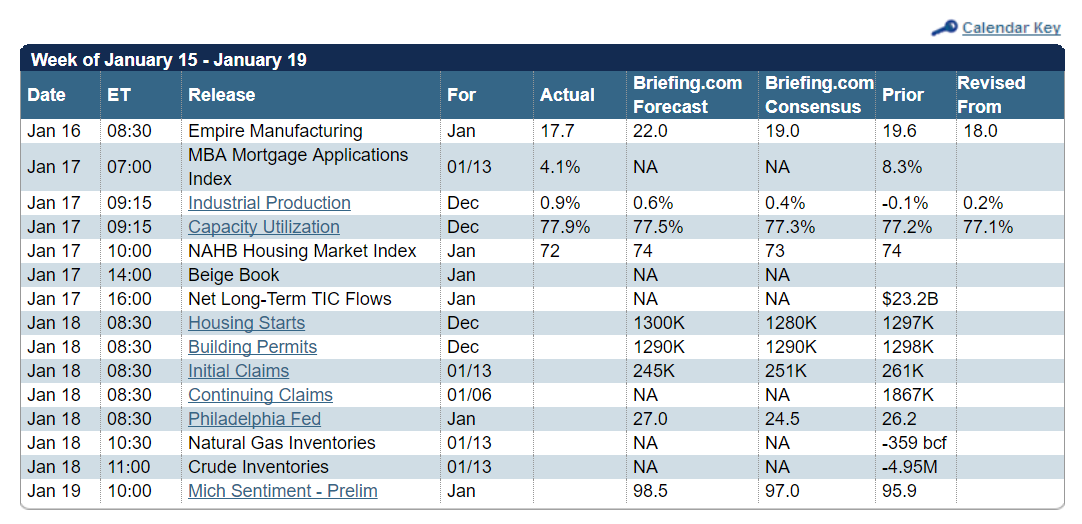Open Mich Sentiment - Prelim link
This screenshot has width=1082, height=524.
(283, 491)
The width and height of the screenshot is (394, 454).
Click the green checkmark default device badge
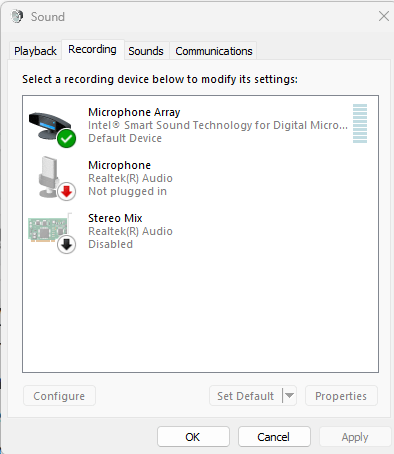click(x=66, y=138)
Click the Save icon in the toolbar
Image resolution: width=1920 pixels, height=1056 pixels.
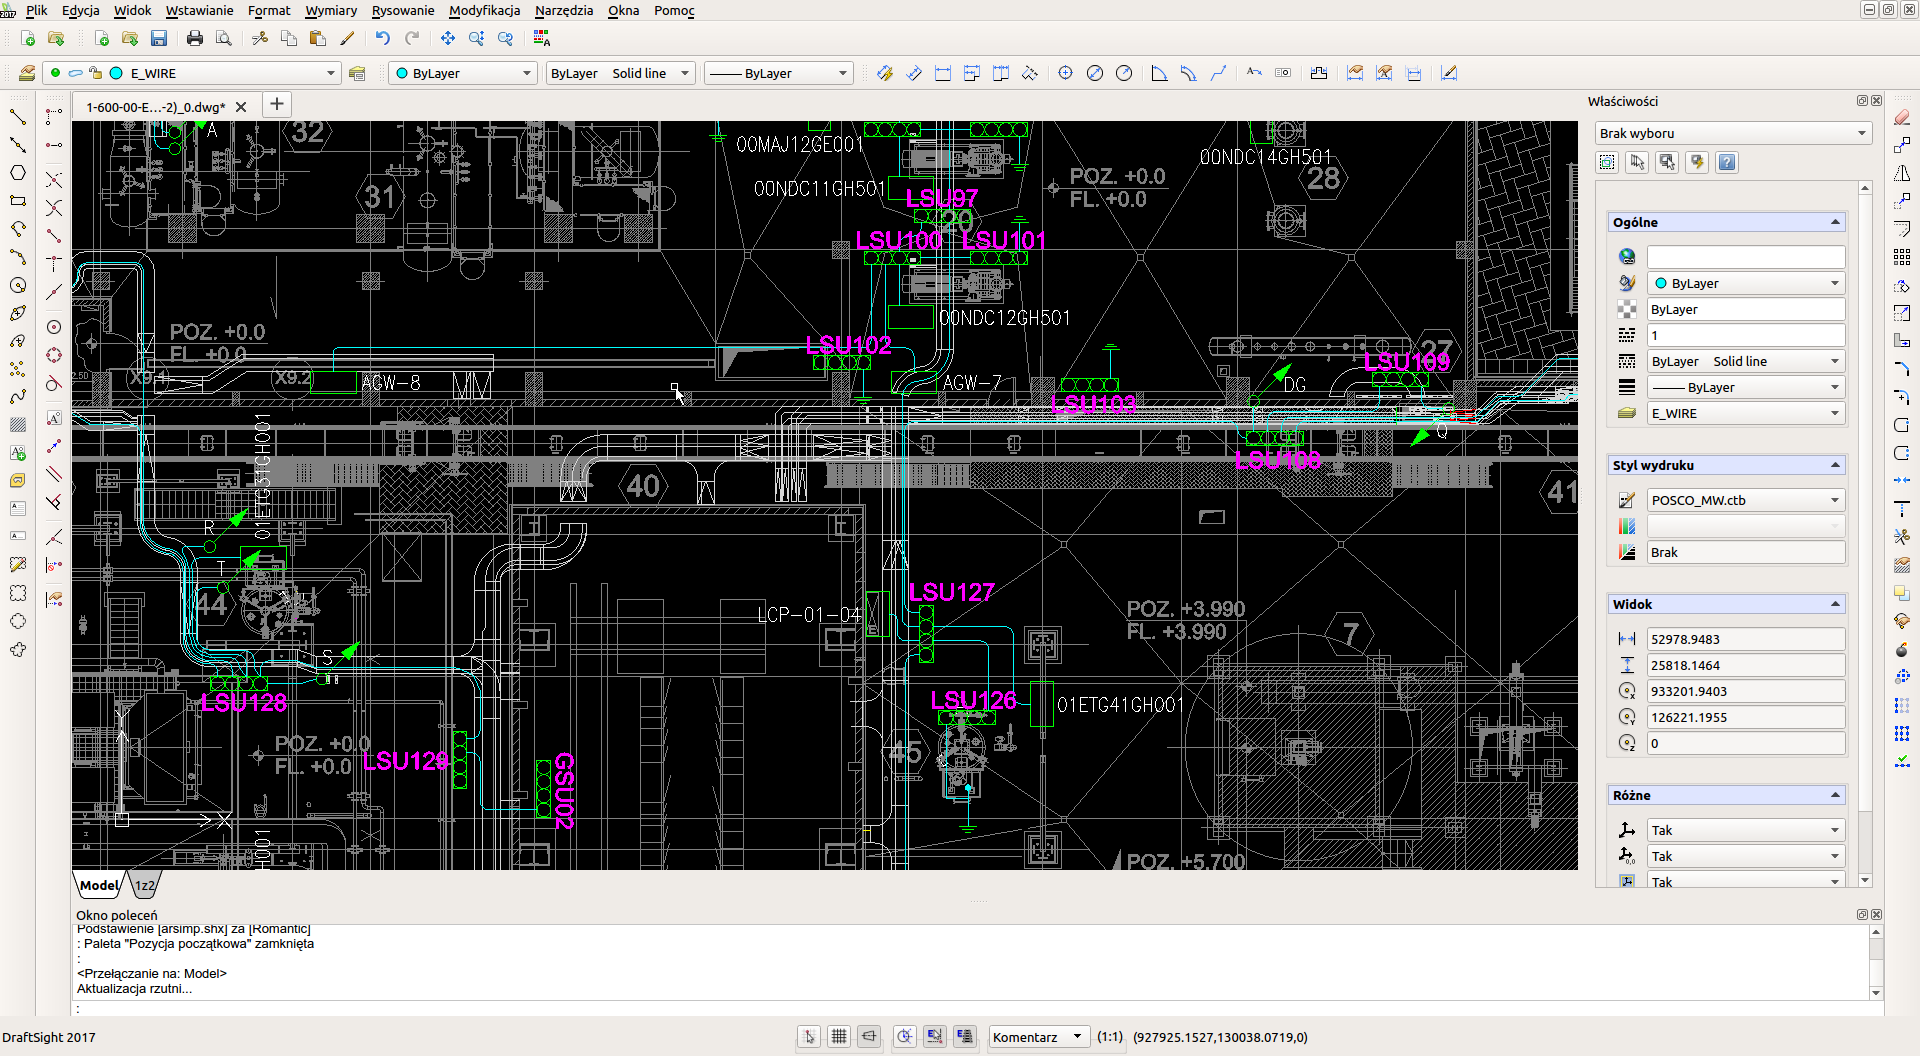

============

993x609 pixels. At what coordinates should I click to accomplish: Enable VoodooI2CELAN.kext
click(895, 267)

============

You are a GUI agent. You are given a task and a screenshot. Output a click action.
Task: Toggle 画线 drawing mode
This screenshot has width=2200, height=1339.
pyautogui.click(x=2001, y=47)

============

● **TASK STATEMENT**
The lines above starting at the one that holds "The width and" and ending at the one that holds "Image resolution: width=1920" are to be written out exactly, ends included, and no pictures are to be copied.

● **ANSWER TO THIS TASK**
The width and height of the screenshot is (394, 454).
Click the green checkmark default device badge
click(x=66, y=138)
Click the Save icon in the toolbar
Image resolution: width=1920 pixels, height=1056 pixels.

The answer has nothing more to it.